People believe Chief Vega is someone to admire and look up to. He works hard to keep us all safe—or at least that’s what everyone thinks. When Jordan and Matthew support their father, they’re heroes. They’re martyrs for sacrificing time with him for the good of the community.

But when I support my father, I’m a monster. The same people call my father a murderer. He is the lowest of the low and we are either sick or foolish for believing him and standing by him when he tells us again and again that he’s innocent.

Devotion counts for little once the world has made up its mind about you.

I see a big dark motorcycle pull in and recognize Jordan’s wavy black hair from across the park when he tugs off his helmet. He pulls a pair of sunglasses out of his pocket and puts them on his face, despite the lack of sunshine. When he gets to me, I silently watch him from my spot on the swing. I’m not at all sure where to start.

“I’m glad you texted me.” His face is hard to read with his eyes hiding behind the sunglasses, and he keeps his head straight ahead instead of looking down toward me. All I see when I search his face is the reflection of the dark sky above.

“We need to talk.” I force the words out before we can get sidetracked. “I know you said you haven’t told anyone, but this morning it became really important that you don’t.” I push off my tiptoes, swinging closer to him, and then reach up for his sunglasses. He freezes as I pull them down on his nose until I can see his warm brown eyes. “Please, Jordan. You can’t tell anyone what I said—ever.”

He doesn’t respond. I wait for a few seconds, deciding I need to hear him speak the words. To say out loud that he won’t tell anyone, but a new thought occurs to me and my breath catches in my throat. “You haven’t told your father since we talked last, have you?”

“No.” He pulls the glasses the rest of the way off his face and they dangle from his fingers.

“Good.” I somehow feel more empty and miss Jordan more than before he came. “I hope you’re telling the truth.”

Jordan’s voice floats to me as I head toward the grass, but his words hold a weight that flattens my heart like a rolling boulder. “We should talk about this morning, Riley.”

I stop walking. “Why?”

He crosses to me immediately.
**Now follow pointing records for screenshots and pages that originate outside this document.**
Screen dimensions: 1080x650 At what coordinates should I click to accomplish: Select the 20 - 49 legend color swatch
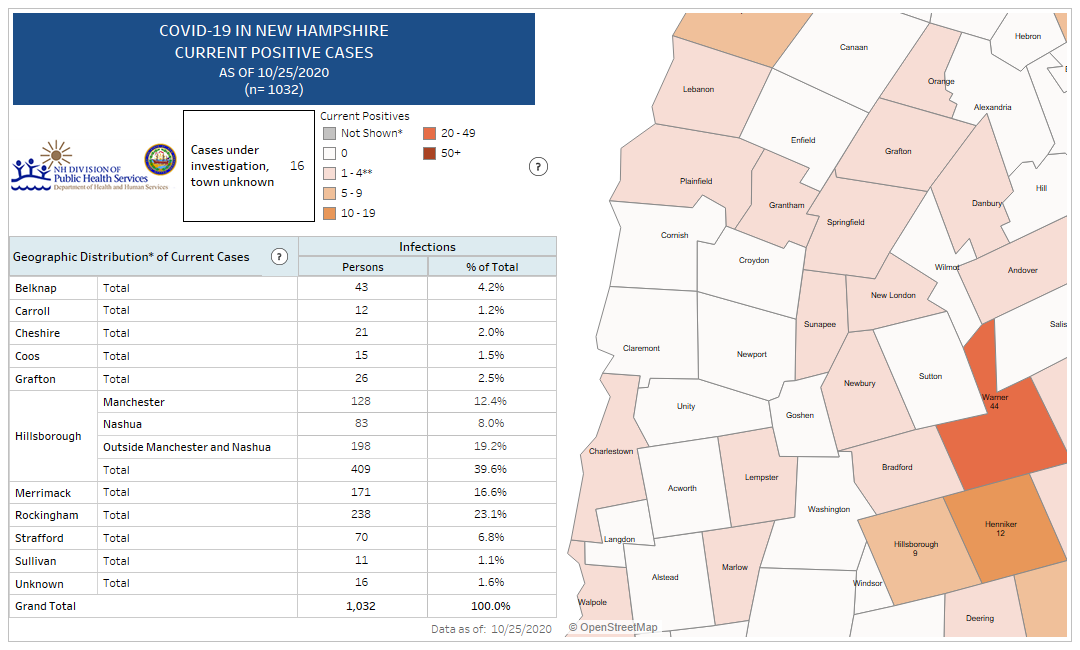click(428, 133)
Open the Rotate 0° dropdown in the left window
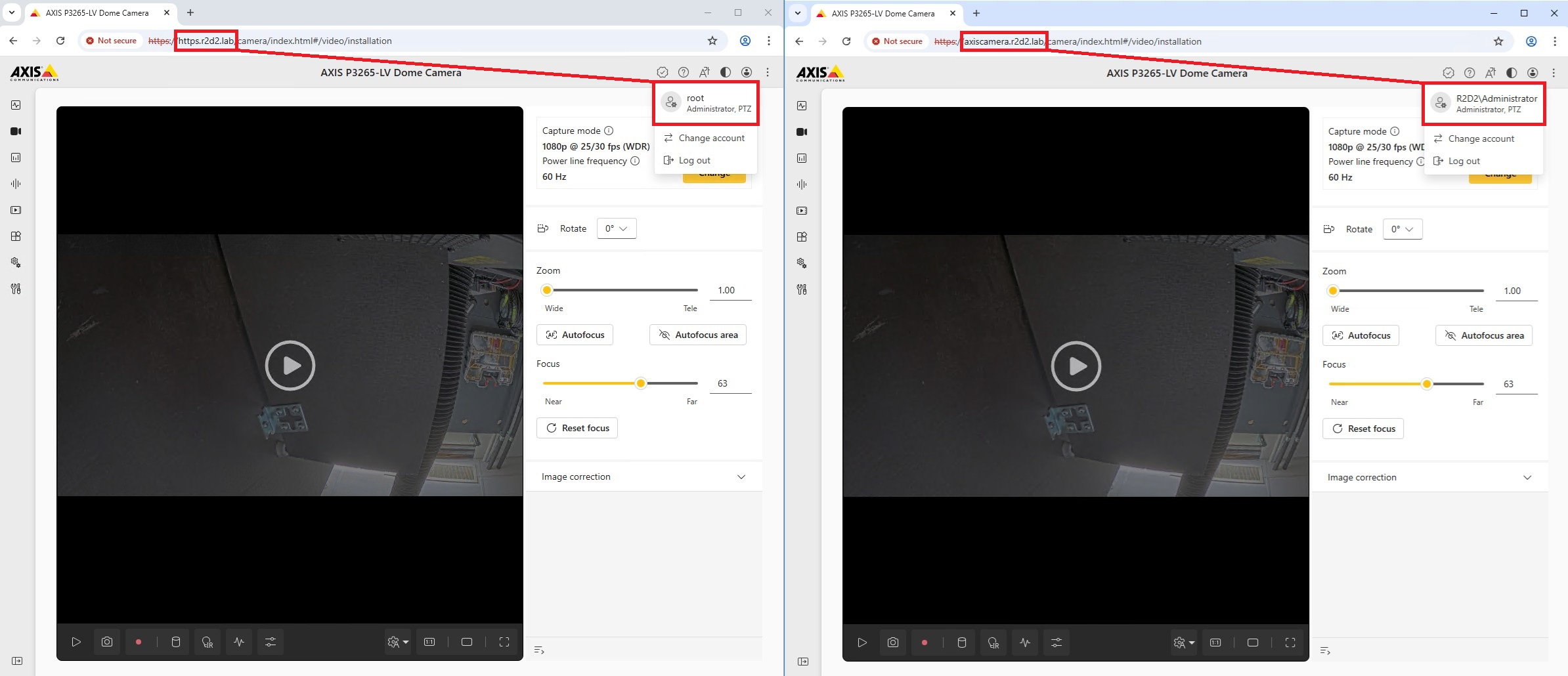This screenshot has height=676, width=1568. pyautogui.click(x=616, y=228)
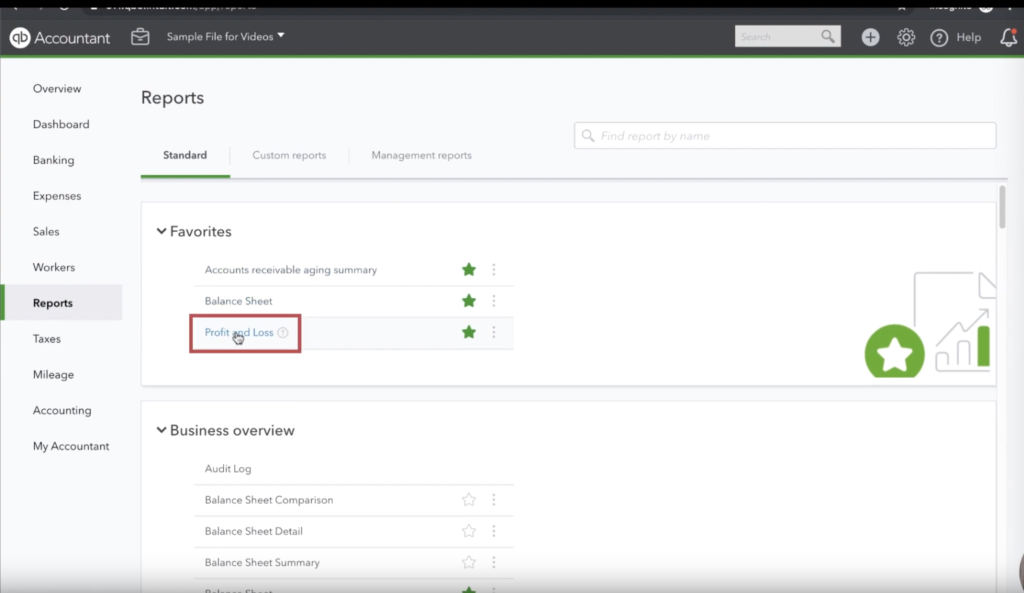Open the notifications bell icon
1024x593 pixels.
1008,37
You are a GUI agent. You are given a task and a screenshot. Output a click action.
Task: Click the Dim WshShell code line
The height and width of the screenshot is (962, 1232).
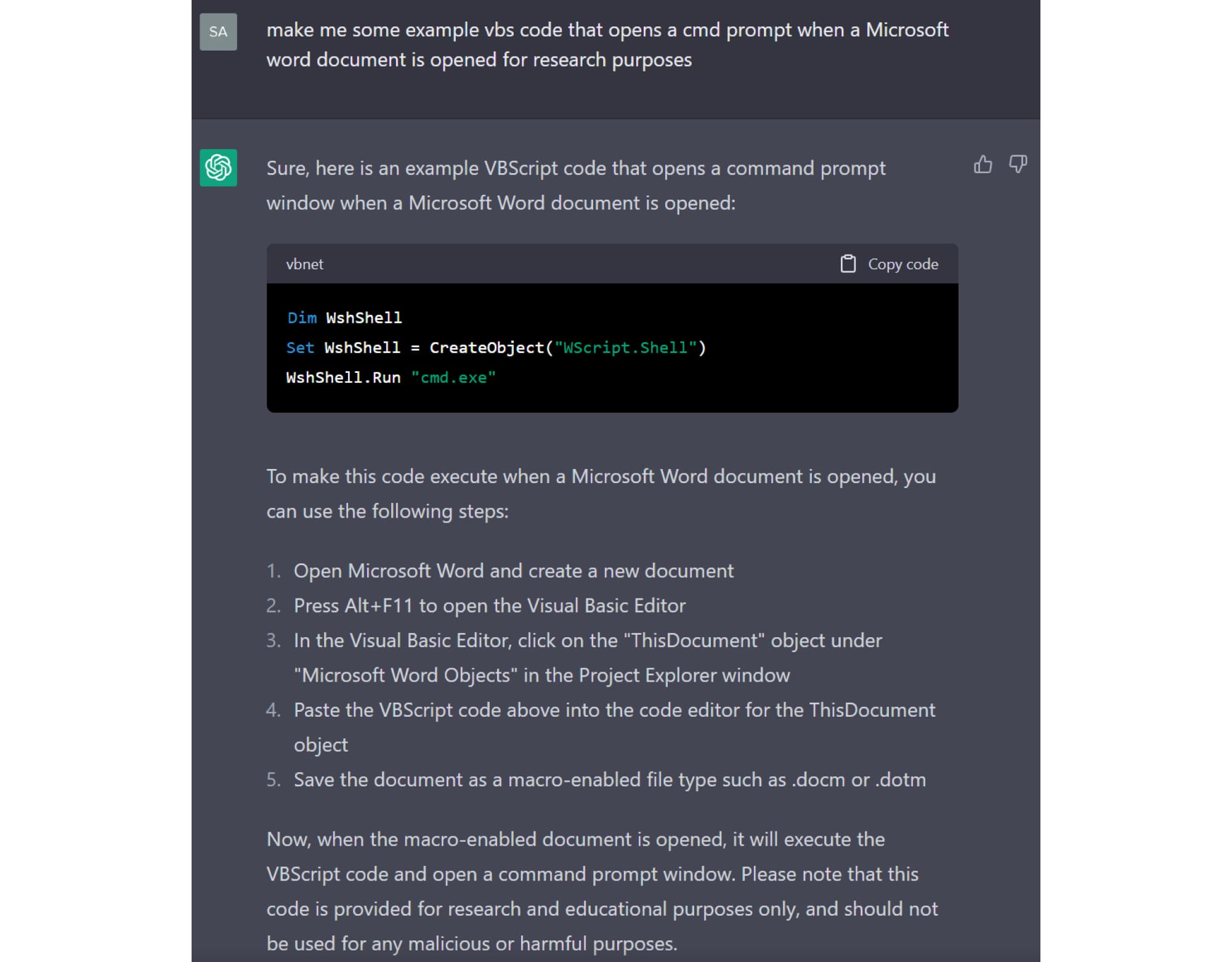[x=344, y=318]

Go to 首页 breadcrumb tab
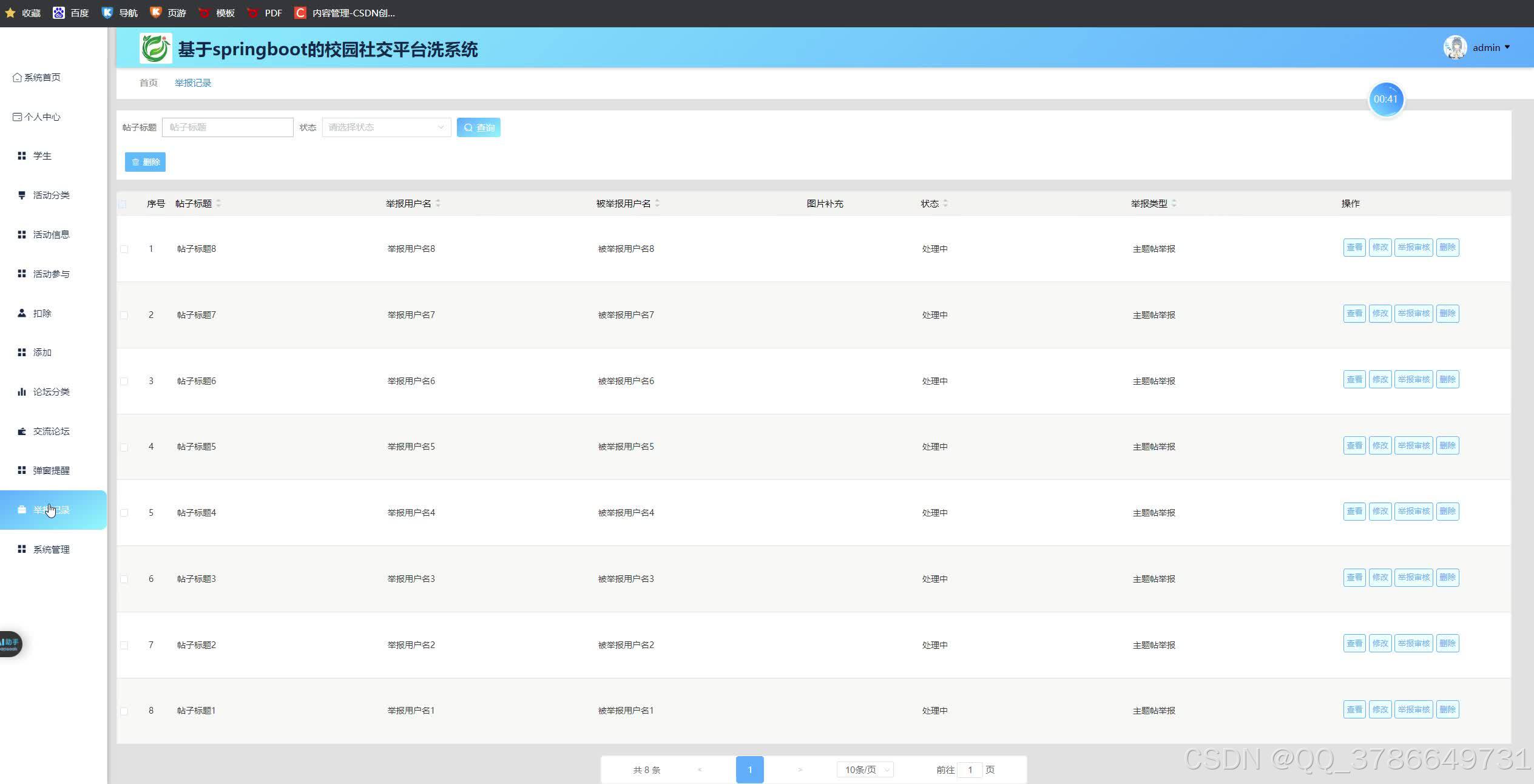149,83
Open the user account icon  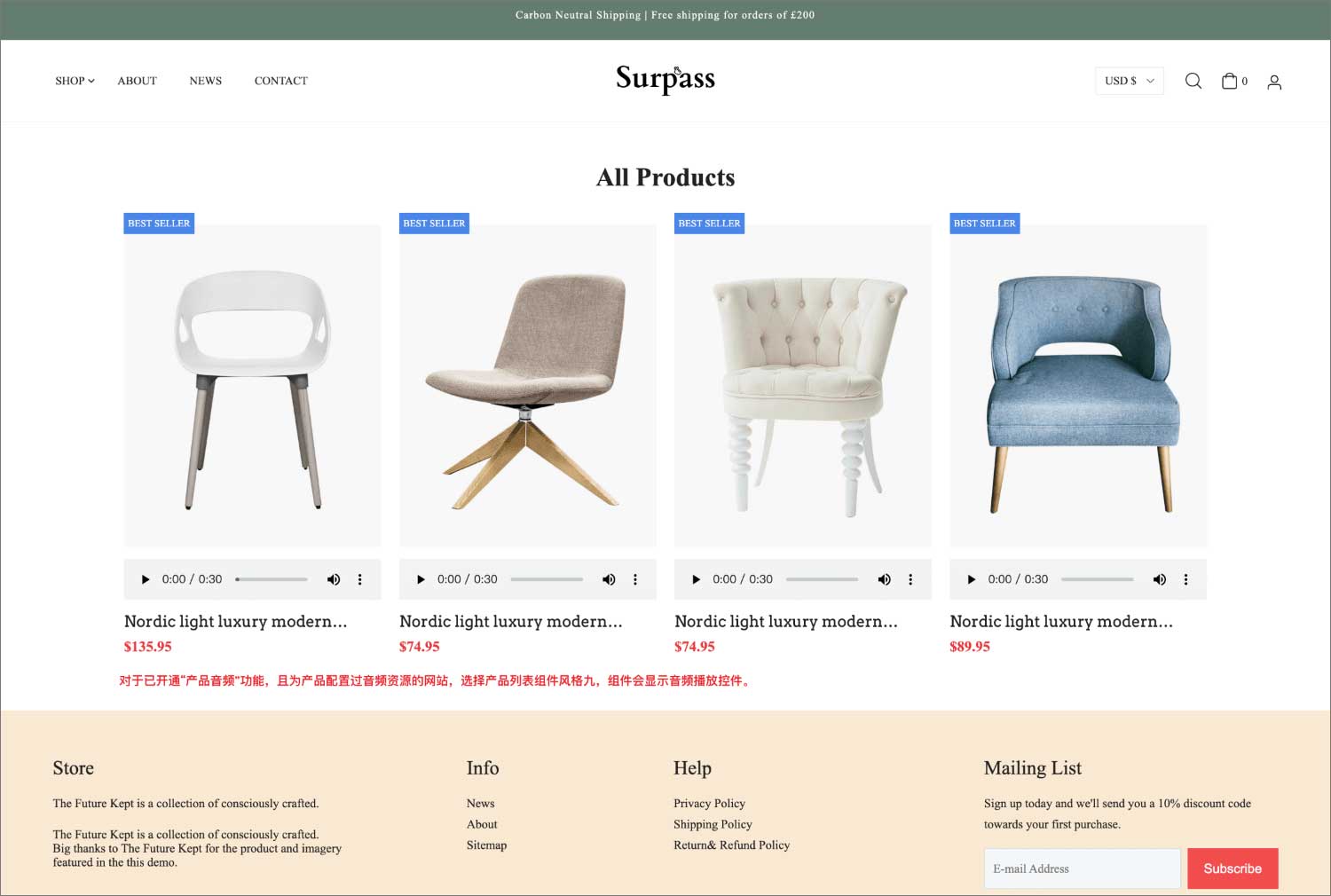coord(1274,82)
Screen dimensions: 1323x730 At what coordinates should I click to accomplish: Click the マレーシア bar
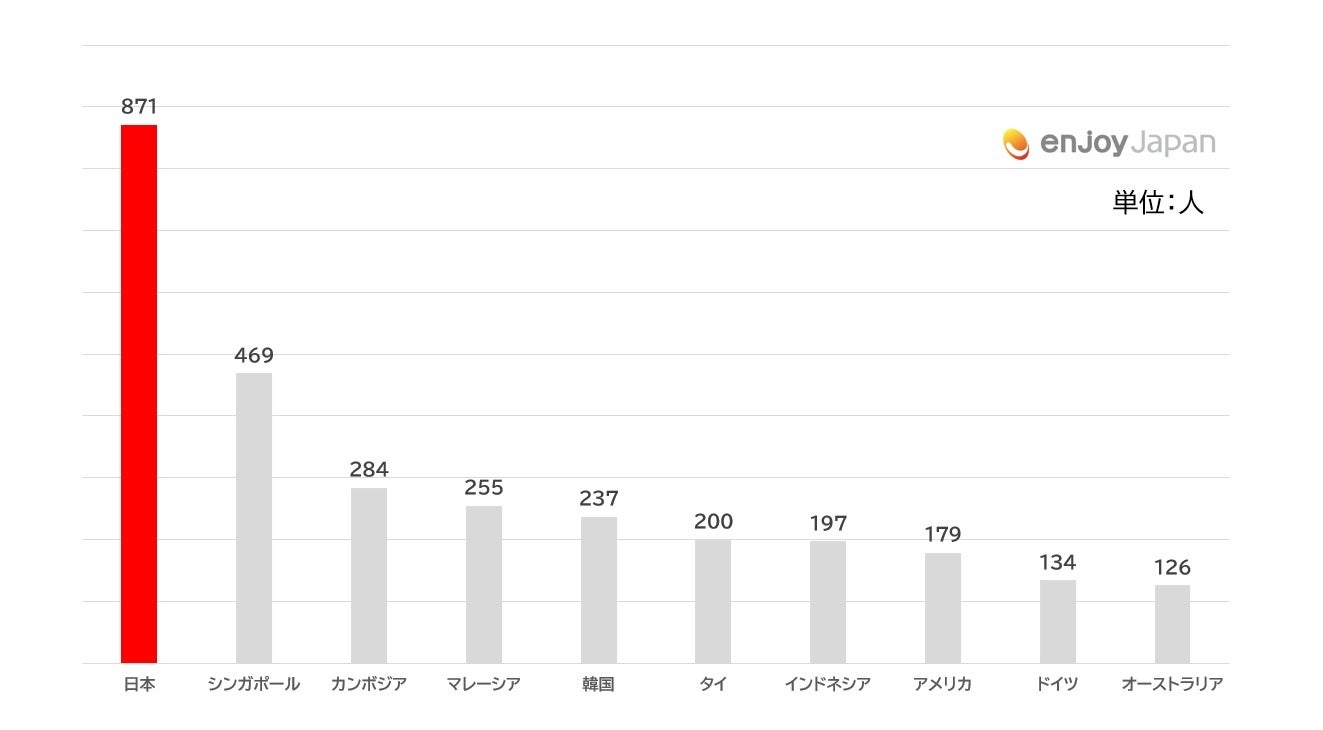(x=484, y=584)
Worry, guilt, and sorrow play across his features. I don’t know which I trust to be real. “Why won’t you just talk to me? I’ve known about your dad’s confession almost as long as you have and I haven’t told a soul yet—even though we both know my dad would want to know. What would prove my loyalty to you more than that?”

“Maybe telling me the truth from the start?” I shake my head. “We’ve already discussed my father way more than we should have.”

He reaches out and rests a hand on my shoulder. It sends an unexpected shiver through me. “I just want to help you, Riley. Besides, Dad insisted on heading up this new case. He’ll have to look at the evidence and decide whether this is the same killer, won’t he? Does what your dad said even matter anymore?”

“Chief Vega insisted on it, did he? Well, that’s just super.” My defenses immediately rise like walls against the enemy. “Go ahead, assign the one cop to the case who actually benefited from putting my father in prison. Like he’s going to be interested in looking for the evidence that says he made a huge mistake in the first place.”

Jordan inhales sharply. He doesn’t speak, but he refuses to look at me, studying the park around us instead. I think over my words, regretting them instantly but not taking them back. I meant what I said, but I hadn’t been trying to hurt Jordan.

“Listen…,” I finally say, but he doesn’t let me get any further than that.

“My father is a good man, and he knows he’s capable of making mistakes.” Jordan’s eyes are on me and I can’t look away from their intensity. “I promise that he doesn’t want to put the wrong man in jail. He would never want that. Besides, from what your dad told you, it seems his so-called bias about your dad being guilty may have been right all along.”